This past weekend we attended to a destination wedding in South Padre Island, TX. One of my cousins on my dad’s side was getting married so family and friends got together to celebrate. My dad flew up to San Antonio and then we drove down for the weekend. This was a chance for me and my kid to “meet” my dad’s side of the family, cousins I knew I had but had never met before, or so I thought.
I have told you before how we ended up in Texas. Husband and I lived in California, but one day he thought we should move to Texas, and we did. I had already uprooted myself when we got married, and now he was uprooting himself and we started making a life in a very neutral San Antonio, TX. Then the kid came along, and our only “family” in town were the friends we made along the way. Of course my family visited, and we went to California to visit, but it’s not the same as having your extended family in town.
After husband passed away, I decided we would remain in San Antonio. We did move to what I called “the transition house” while we figured out our spot in the world. We got adopted by the same family that lived across the street from our house when I was little, and almost all of them are living here in San Antonio, so the kid and I were not so lonely anymore. We would get together often so the kid immediately found uncles and aunts and cousins with our adoptive family.
As the kid started kindergarten and as family events at school kept coming up, it started to get a little challenging for him to get why the two of us were by ourselves in this town. We both got frustrated with the reality and the bottom line has been we are here by ourselves and that’s the end of it. There were no grandparents available for “bring your grandparent to school day”. There was no dad for “pizza with dad day”, etc, etc. The kid would cry about it, and I felt he was missing something and all these family things at school were making it worse.
The kid has gotten used to our reality though. It took us a while, but he has understood that some people just don’t have their whole family in town or even together. The kid now looks forward to spending time with our adoptive family and we both love that. I grew up with visiting my grandparents every weekend and playing with my cousins while the parents talked and whatnot. My parents try to come as often as they can and that helps a lot, and after Thanksgiving the kid and I are flying to California to surprise his grandma and spend time with our family there.
So during this past weekend, we spent most of our time in the pool, and the kid got to meet and play with some of his cousins and aunts and uncles. It was nice to spend time figuring out whose daughter or son some were, pulling out the genealogy tree from my dad’s brain. Of course all the kids were a bit shy compared to us adults, but it was a lot of fun to reconnect with people that actually share our DNA.
We also realized that some of them live here in San Antonio! So we do have actual relatives here in town! We’re so not leaving our adoptive family at all, but we have family my kid is actually related to. One of my cousins is moving with her family down to San Antonio next year, so now my kid will have 3 little cousins to play with. I believe it’s an important component in every kid’s upbringing to have that feeling that they are connected to a family, as in you’re not just a stick, you’re part of a branch of a huge tree.
Some people can exist by themselves without any actual relatives around and make up their world with the people and friends they meet. That was actually what husband and I did, and we were alright like that. I think that gets challenging when you start having kids. I don’t think little kids care that much, but once mine started kindergarten and started seeing his friend’s grandma at the library or having lunch with them or his other friend’s grandpa doing this, or his friend’s dad doing something else, that he started caring and asking and questioning more and more.
For now the kid is alright, he doesn’t feel like he has that family thing missing anymore. He is happy to spend time with family and then he is happy to be back to just the two of us. This weekend he got to meet more of my side of the family and understand that there is a whole line of cousins and aunts and uncles he has and that he belongs to. He hugged and talked to almost all of them. I saw how independent and how confident he is, and he seems to be a lot more social than I am! This kid really enjoyed the weekend! We had an amazing time during this past weekend with our family, and we are both looking forward to getting together with our family soon!

WHAT THIS EXERCISE ASKS —
1. Reproduce the passage of the wedding post between "I have told" and "family in town.", inclusive.
2. In the wedding post, how many little cousins will the kid have to play with once one of the cousins moves to San Antonio next year?

RECORDS SUPPLIED —
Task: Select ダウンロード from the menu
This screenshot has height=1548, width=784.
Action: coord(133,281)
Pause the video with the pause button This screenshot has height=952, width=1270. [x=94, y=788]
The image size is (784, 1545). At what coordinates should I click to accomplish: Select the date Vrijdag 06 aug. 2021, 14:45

* * *

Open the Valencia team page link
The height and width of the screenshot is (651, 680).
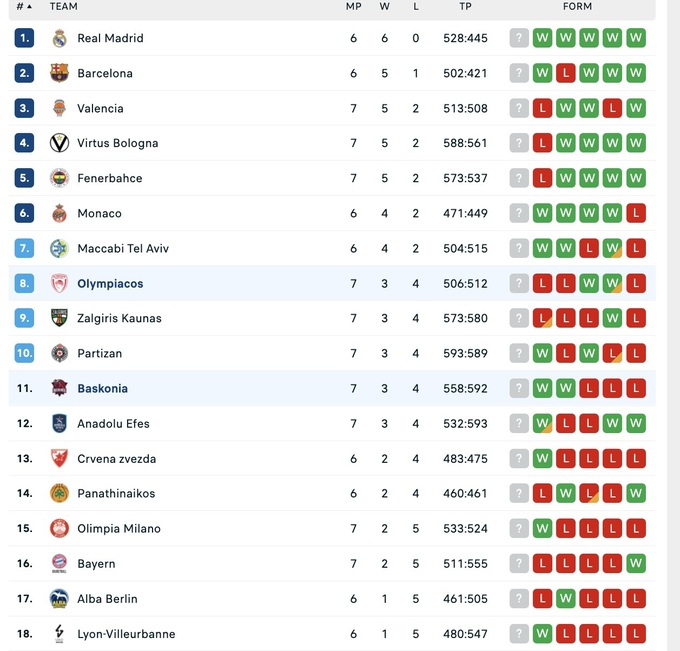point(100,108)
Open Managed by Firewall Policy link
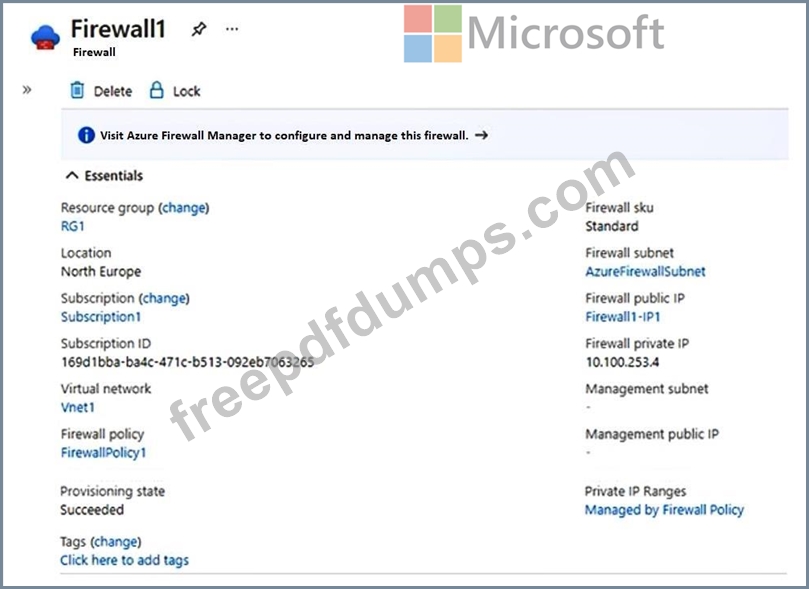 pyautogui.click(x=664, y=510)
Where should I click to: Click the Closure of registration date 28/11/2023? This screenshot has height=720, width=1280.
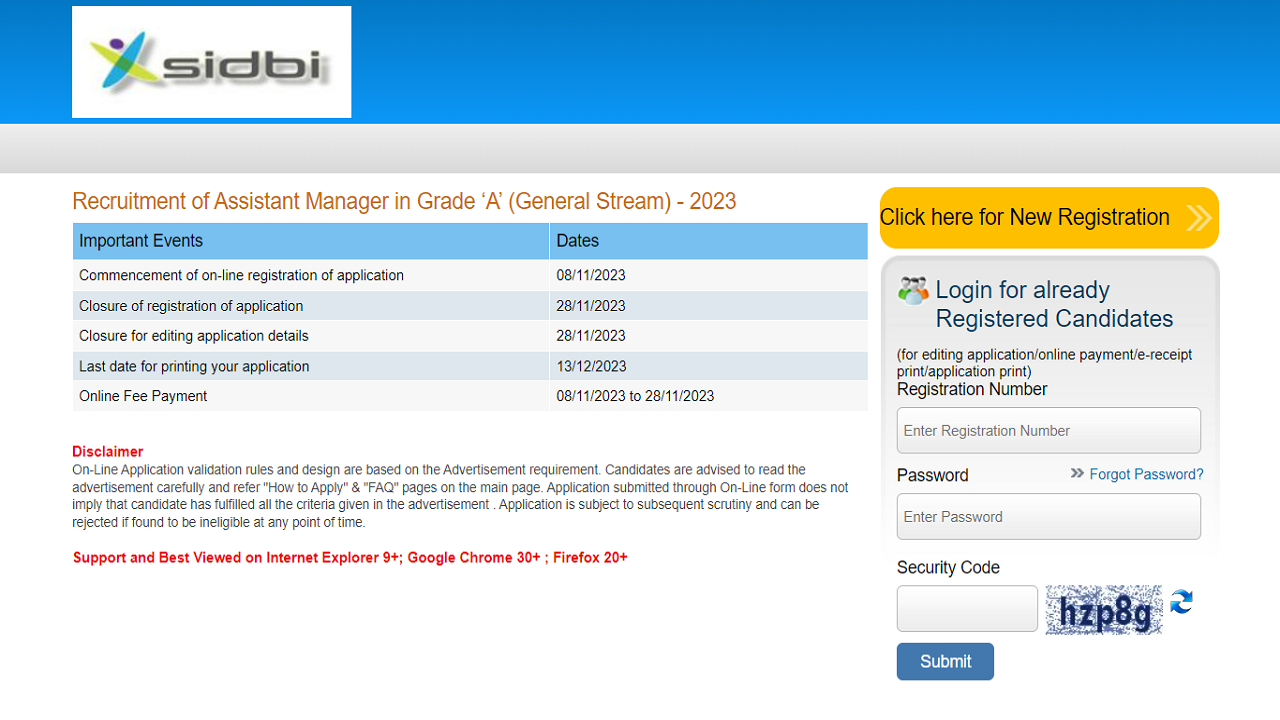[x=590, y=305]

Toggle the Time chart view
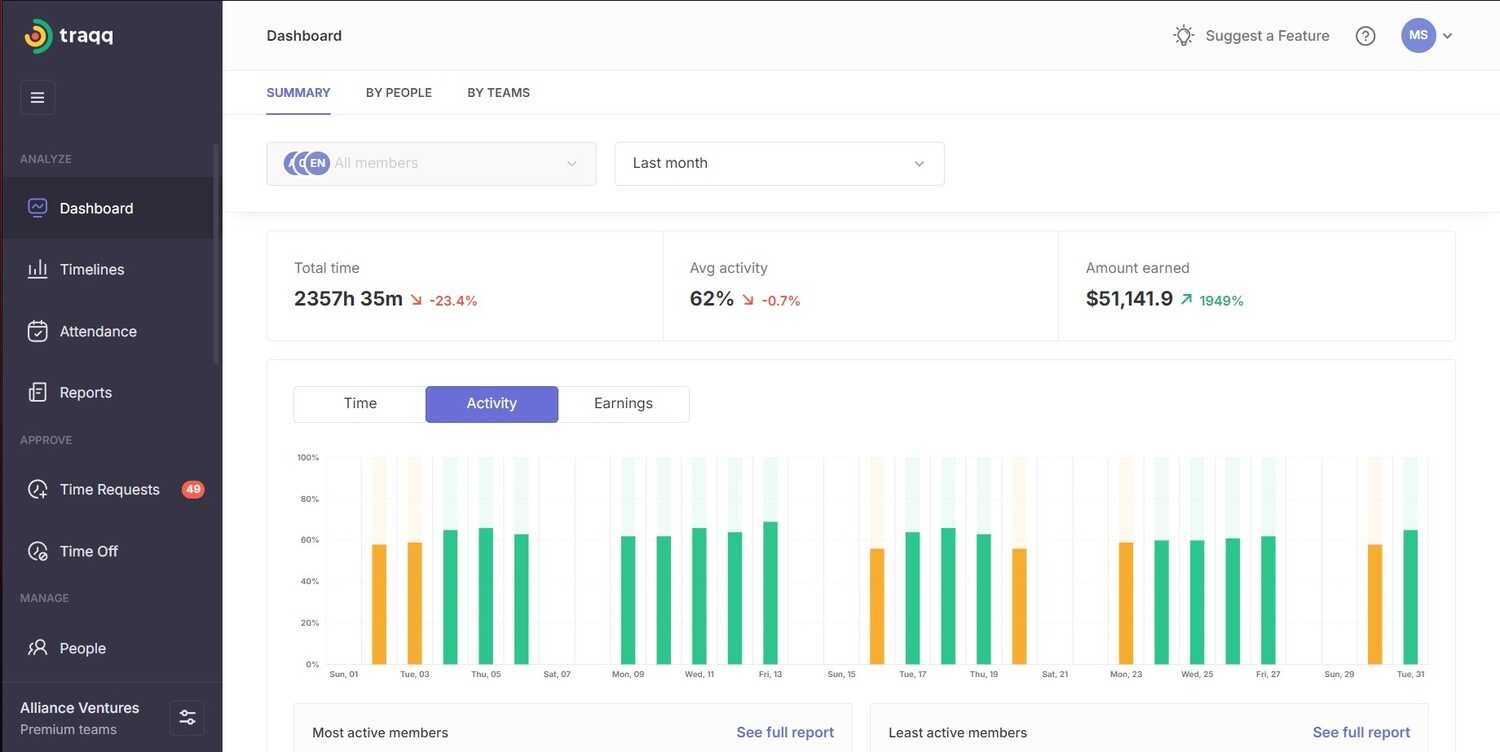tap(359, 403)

RESPONSES BY ITEM NUMBER —
1.
I have told you before how we ended up in Texas. Husband and I lived in California, but one day he thought we should move to Texas, and we did. I had already uprooted myself when we got married, and now he was uprooting himself and we started making a life in a very neutral San Antonio, TX. Then the kid came along, and our only “family” in town were the friends we made along the way. Of course my family visited, and we went to California to visit, but it’s not the same as having your extended family in town.

2. Three.